Things to Know About the Color of Food
Purple asparagus, broccoli, and wax beans lose their color when cooked because the pigment in play—anthocyanin—becomes colorless as the heat changes acidity levels in the veggies’ cells.
Q: Why did the blueberry turn red?
A: Because it saw the salad dressing.
Spinach is green because high levels of chlorophyll in its leaves absorb all colored light but the green band, which gets reflected outward.
Yellow and white corn kernels from the same corn cob taste alike. Yellow ones have a slight nutritional edge, but they are not any sweeter.

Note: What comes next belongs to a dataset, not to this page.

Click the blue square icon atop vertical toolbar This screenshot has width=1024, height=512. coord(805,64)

Eating too many carrots can turn your skin orange, a condition called carotenemia. But it would take a lot of carrots—10 a day for a few weeks.
The Pantone Color Institute finds inspiration in tomatoes. Pantone 18-1660 is called Tomato, 18-1661 is called Tomato Puree, and 17-1563 is called Cherry Tomato.

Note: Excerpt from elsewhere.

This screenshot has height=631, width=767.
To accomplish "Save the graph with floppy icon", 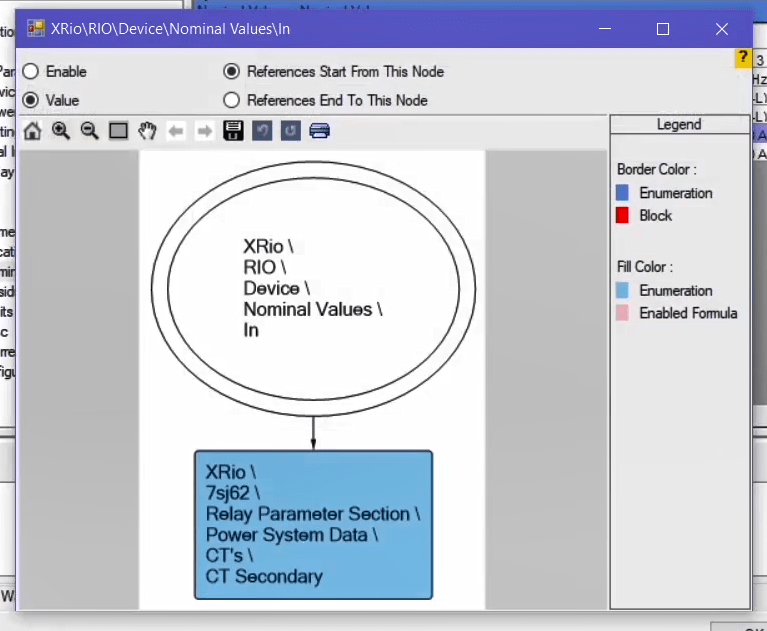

Food coloring agents abound in your larder. Use beets for red, lemon zinger tea for orange, turmeric for yellow, red cabbage for blue, and blueberries for purple.
You can often tell what color a hen’s eggs are going to be by looking at the color of her earlobes.
Oxidation happens. To keep enzymatic browning on cut fruits and vegetables at bay, eat them quickly, heat them up, or treat them to a toss in lemon juice.
Food psychologists say round, white plates make food seem sweeter, while dark, angular plates intensify eaters’ perception of savory flavors.